## The problem:
Lay out the listing, starting at the line that contains "The height and width of the screenshot is (884, 1180)." and continuing through the end of the listing, as a two-column CSV with the columns request and answer. Give one row per request-and-answer pair, put each value in a single quoted field with line breaks turned into spaces, and omit the pictures.

*** Information supplied Section Begins ***

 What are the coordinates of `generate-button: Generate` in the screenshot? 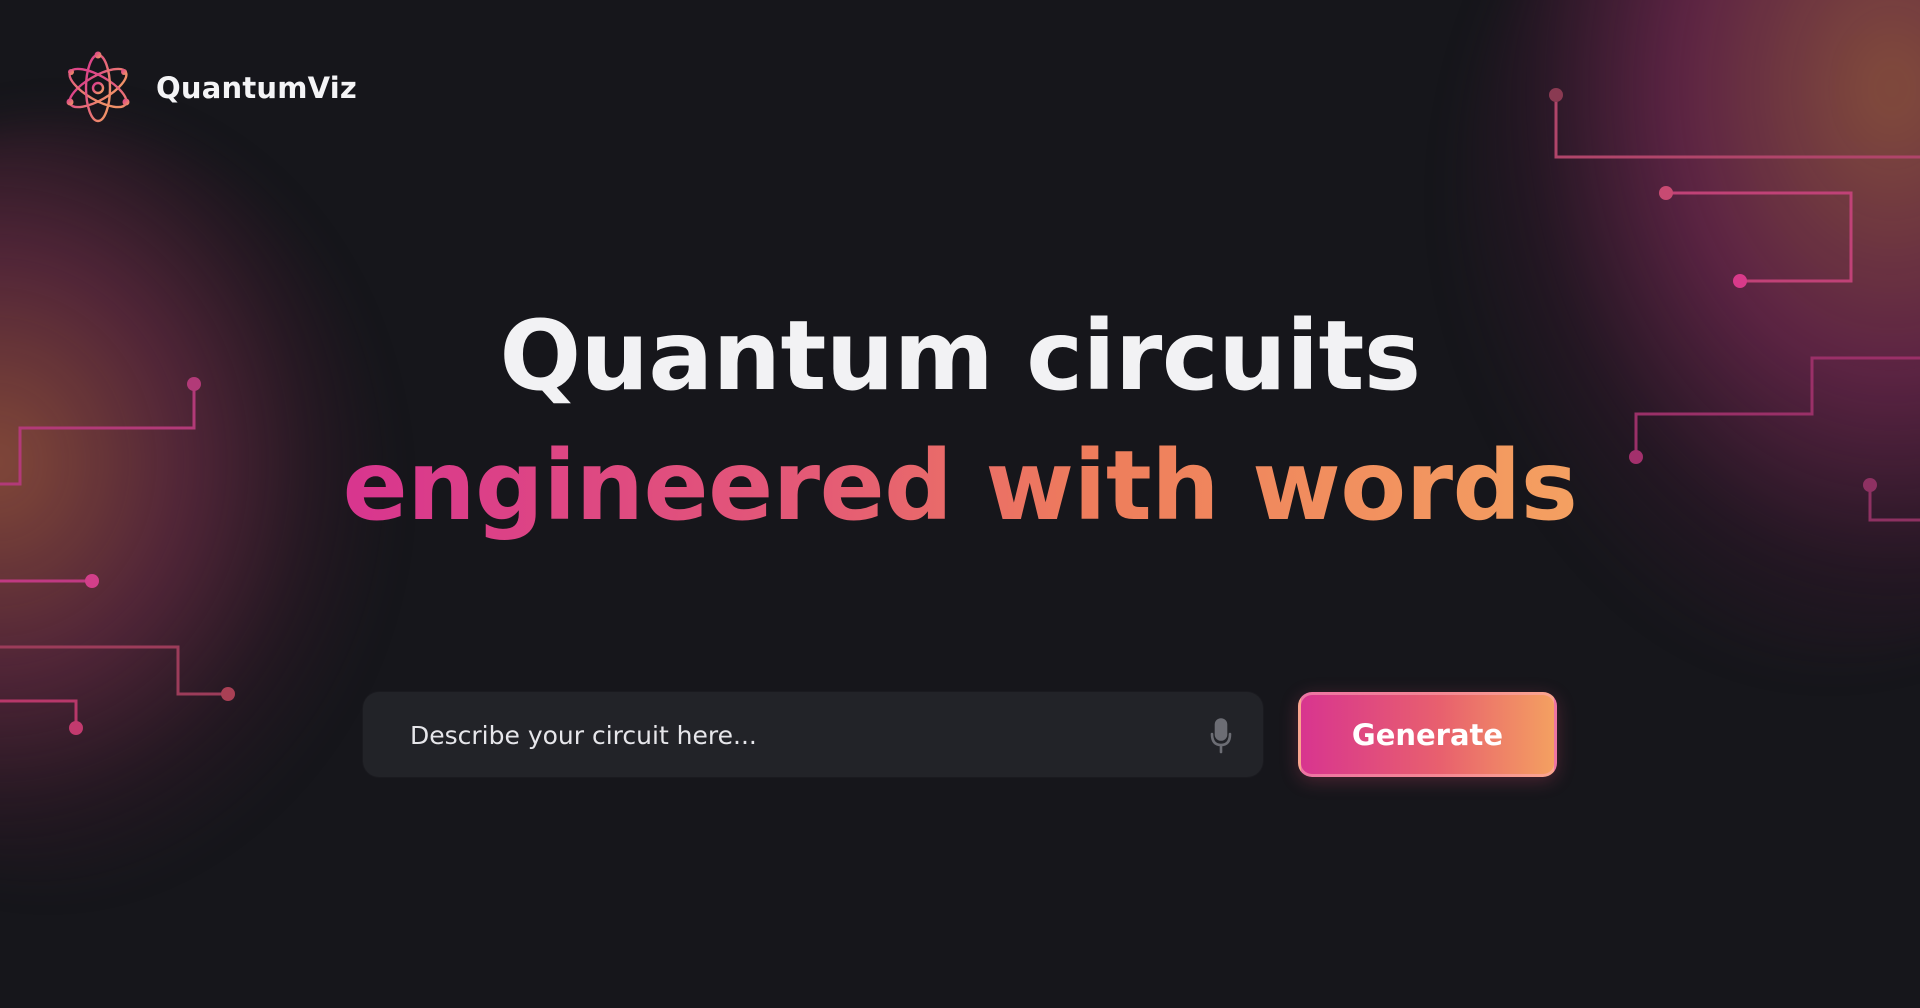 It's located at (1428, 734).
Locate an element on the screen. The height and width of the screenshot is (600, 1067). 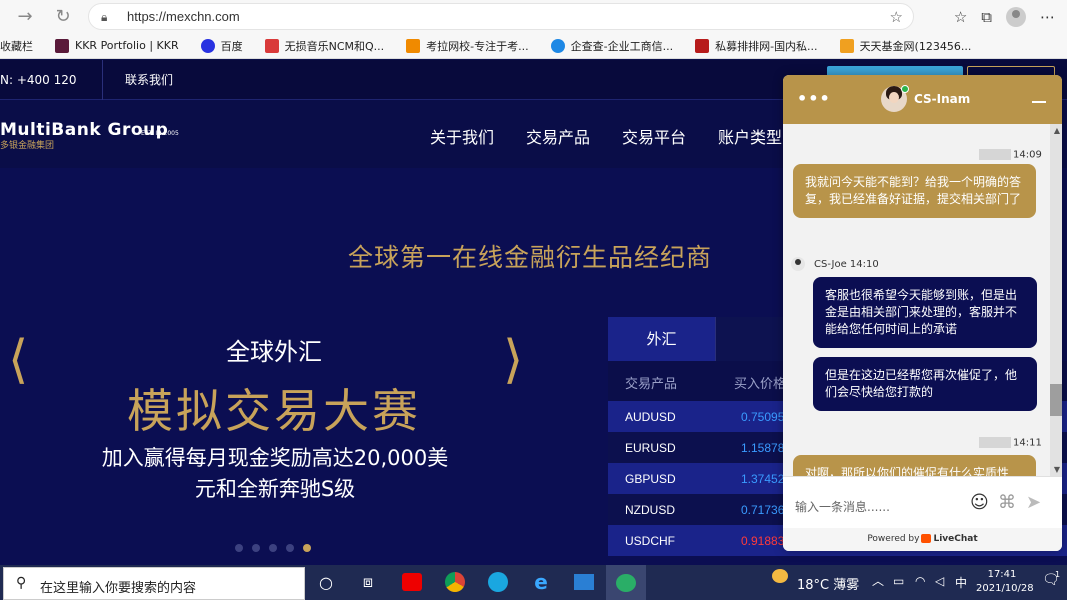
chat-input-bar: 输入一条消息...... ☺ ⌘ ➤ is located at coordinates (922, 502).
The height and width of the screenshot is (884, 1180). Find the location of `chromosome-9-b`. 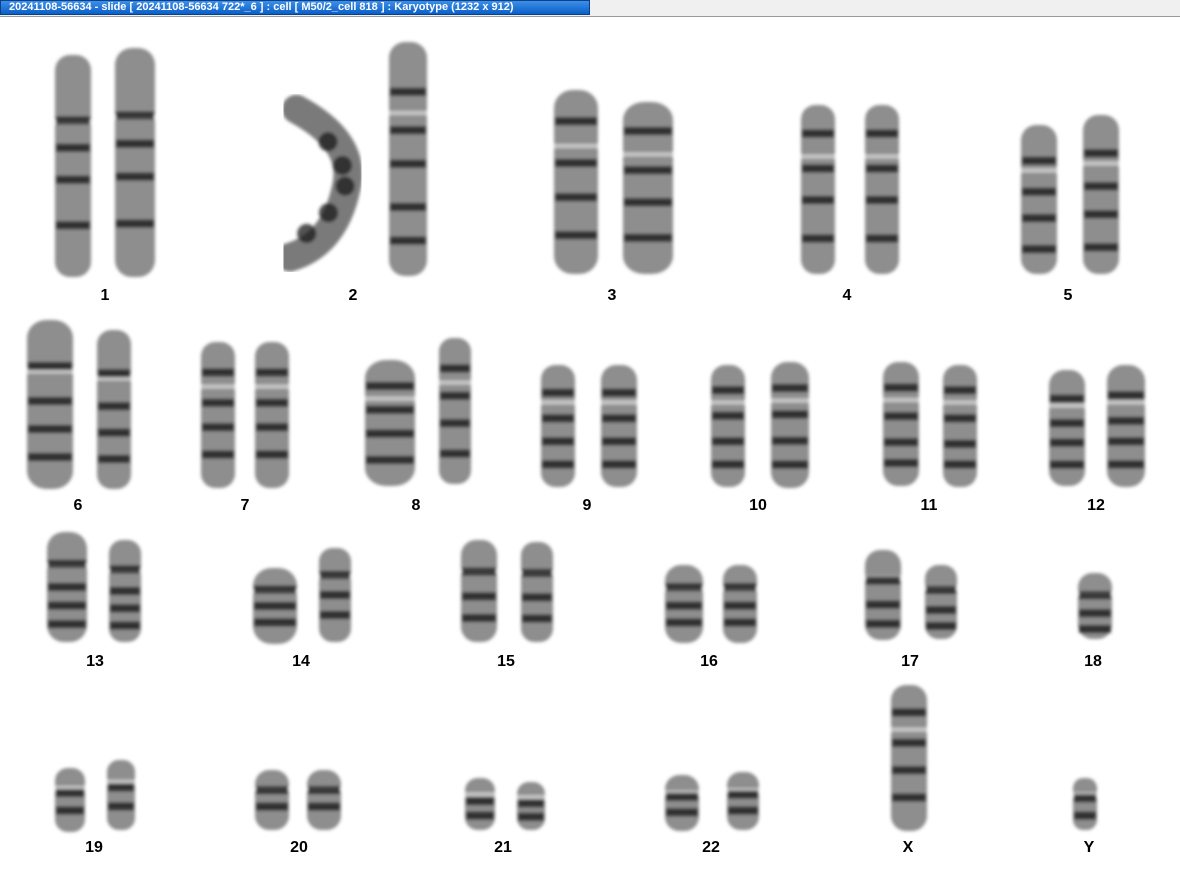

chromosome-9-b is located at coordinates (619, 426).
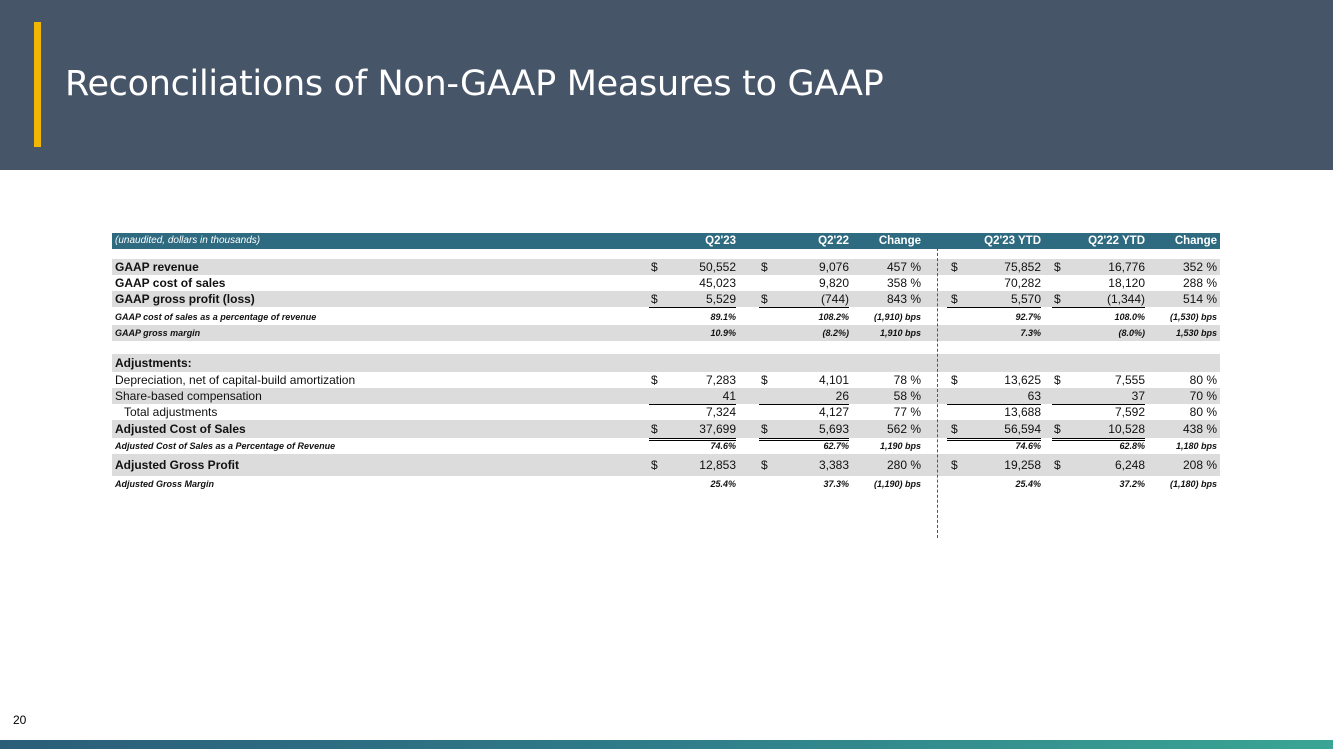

*** Information supplied Section Ends ***

## Expected answer:
request,answer
"The height and width of the screenshot is (884, 1180). Find the location of `chromosome-9-b`.","chromosome-9-b is located at coordinates (619, 426)."